Weighting is yet another univariate analysis which models the association between a continuous or binary predictor $X$ and an outcome $Y$ so that the distribution of exposure levels is homogeneous between groups. These results are typically reported as standardized such as age-standardized mortality for two countries or several hospitals. Indirect standardization calculates an expected outcome distribution from the rates obtained in a "control" or "healthy" population that is projected to the distribution of strata in the referent population. Direct standardization goes the other way. These methods are typically used for a binary outcome. Propensity score weighting accounts of the probability of a binary exposure and controls for those variables in that regard. It is similar to direct standardization for an exposure. See Rothman, Modern Epidemiology 3rd edition.

### Randomization and Quasirandomization

It's a subtle point, but if you are actually able to randomize people to a certain experimental condition, then the impact of other variables is mitigated. It's a remarkably stronger condition, because you do not even need to know what those other variables are. In that sense, you have "controlled" for their influence. This is not possible in observational research, but it turns out that propensity score methods create a simple probabilistic measure for exposure that allows one to weight, adjust, or match participants so that they can be analyzed in the same fashion as a quasi-randomized study. See Rosenbaum, Rubin 1983.

### Microsimulation

Another way of simulating data that might have been obtained from a randomized study is to perform microsimulation. Here, one can actually turn their attention to larger and more sophisticated, machine learning like models. A term which Judea Pearl has coined that I like is "Oracle Models": complex networks which are capable of generating predictions and forecast for a number of features and outcomes. It turns out one can "fold down" the information of such an oracle model to simulate outcomes in a balanced cohort of people who represent a randomized cohort, balanced in their "control variable" distribution, and using simple t-test routines to assess the magnitude and precision of possible differences. See Rutter , Zaslavsky, and Feuer 2012

Matching, weighting, and covariate adjustment in a regression model all estimate the same associations, and thus all can be claimed to be ways of "controlling" for other variables.

Totally over my head.

It's an answer to the question that was asked, the good discussion so far is somewhat one-sided in favor of adjustment in multivariate models.

Multivariate models, matching, etc. are all valid techniques, but when does a researcher typically use one technique over another?

IS there any good course/MOOC/book on these topics?

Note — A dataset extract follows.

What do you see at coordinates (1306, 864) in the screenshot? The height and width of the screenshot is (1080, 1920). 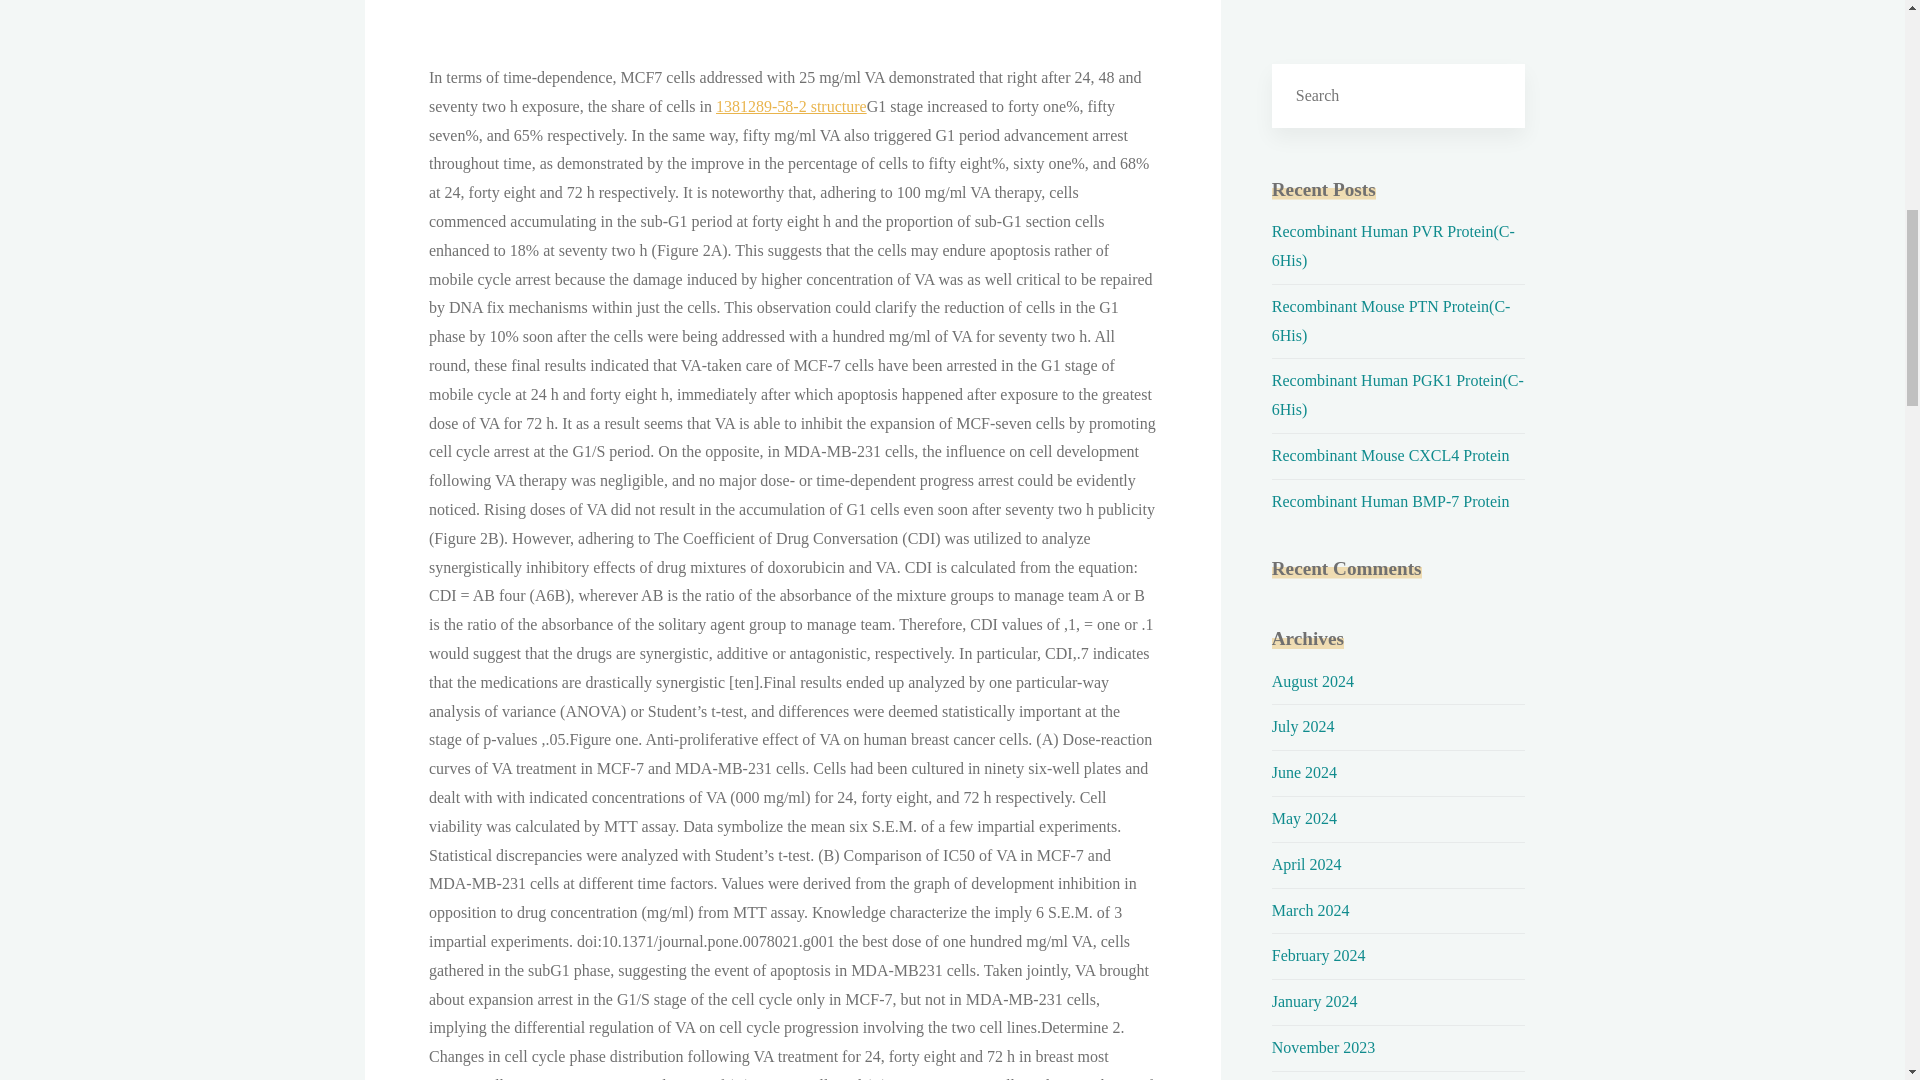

• The software doesn't literally control for variables. If you're familiar with matrix notation of regression $Y=X\beta+\varepsilon$, then you may remember that least squares solution is $b=(X^TX)^{-1}X^TY$. So, the software evaluates this expression numerically using computational linear algebra methods.

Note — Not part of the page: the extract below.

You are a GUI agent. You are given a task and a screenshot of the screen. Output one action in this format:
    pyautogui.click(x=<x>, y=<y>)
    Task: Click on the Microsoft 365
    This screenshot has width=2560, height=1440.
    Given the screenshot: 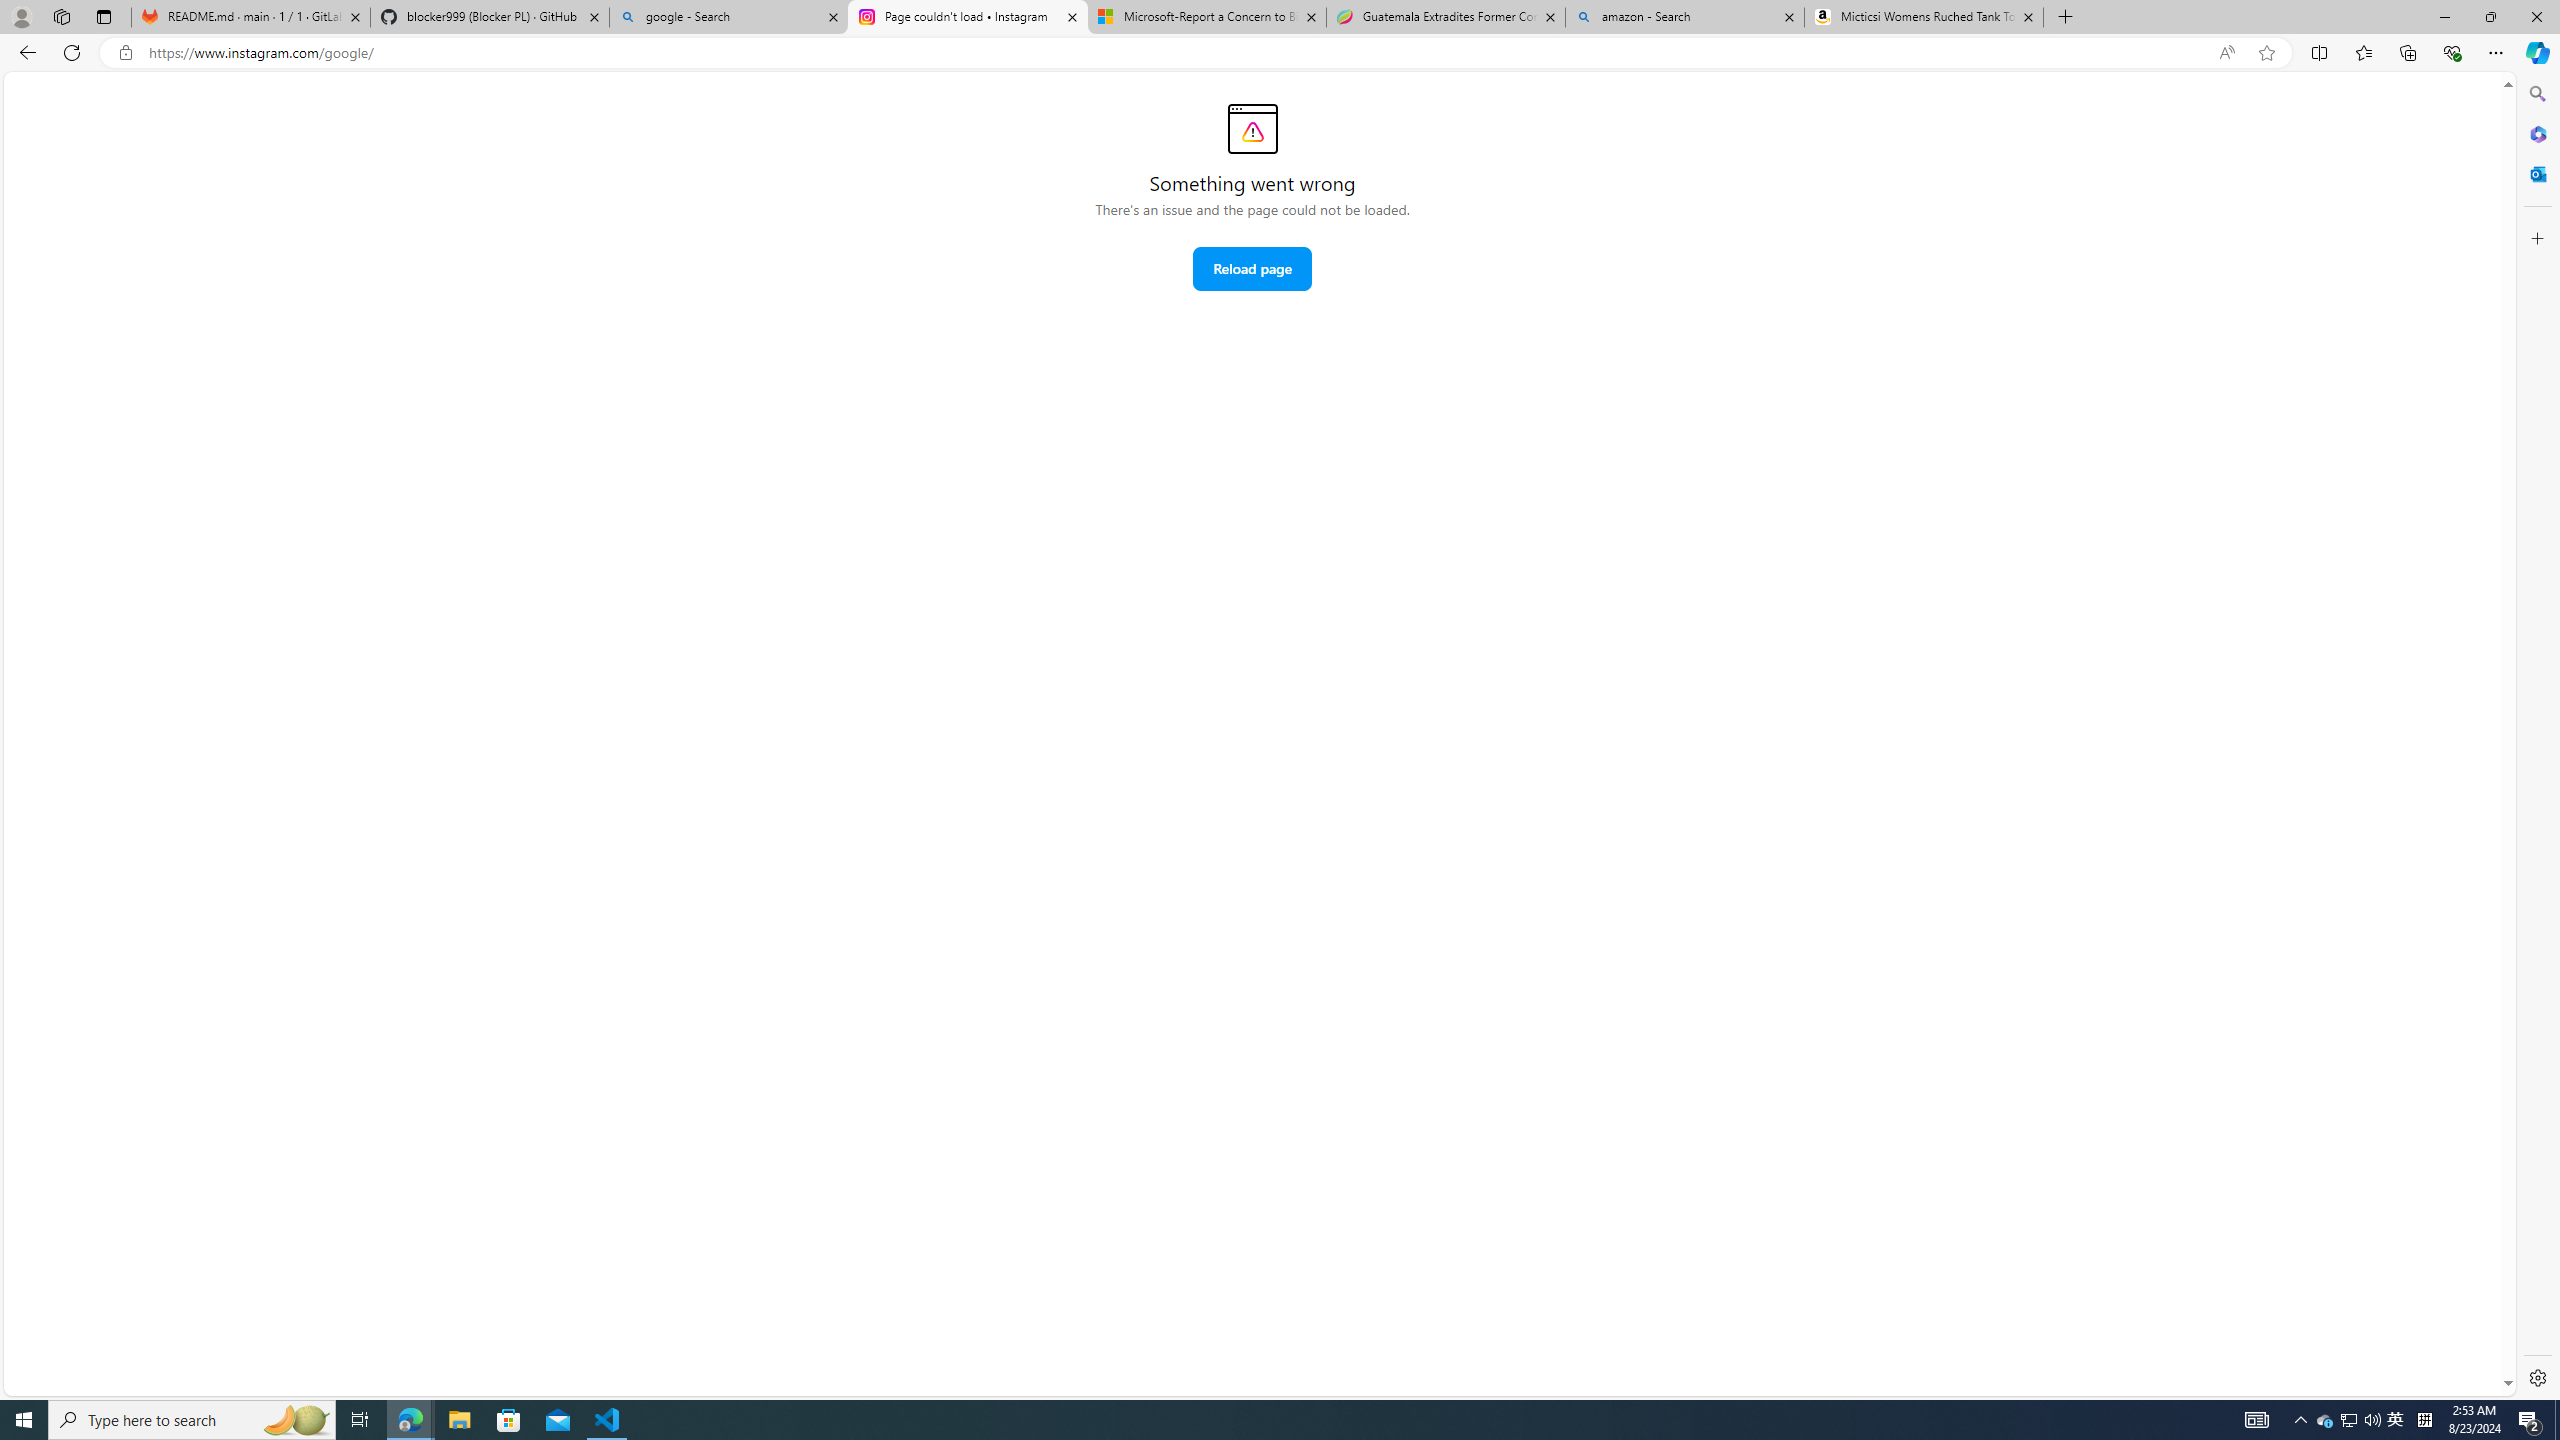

Thanks for taking the opportunity to offer this information. For the answer to address the needs that are given in the question, we would need to know the meaning of the prime in the second expression and the meaning of the second expression. I understand that slope is the change in one axis over the change in the other. Remember, notation is a special language that was originally created and learned using non notational vocabulary. Reaching people who don't know that language requires using other words and that is the ongoing challenge of bringing knowledge across disciplines.

Once you go into multivariate regressions, there's no way to proceed without linear algebra. The Wiki link has all the descriptions of the variables. Here, I can say that $X'$ denots a transpose of $X$ matrix. You'd have to learn how the design matrix is constructed. It's too long to explain it here. Read Wiki which I posted, it has a lot of information. Unless, you understand linear algebra, you will not be able to answer your question in a meaningful way, I'm afraid.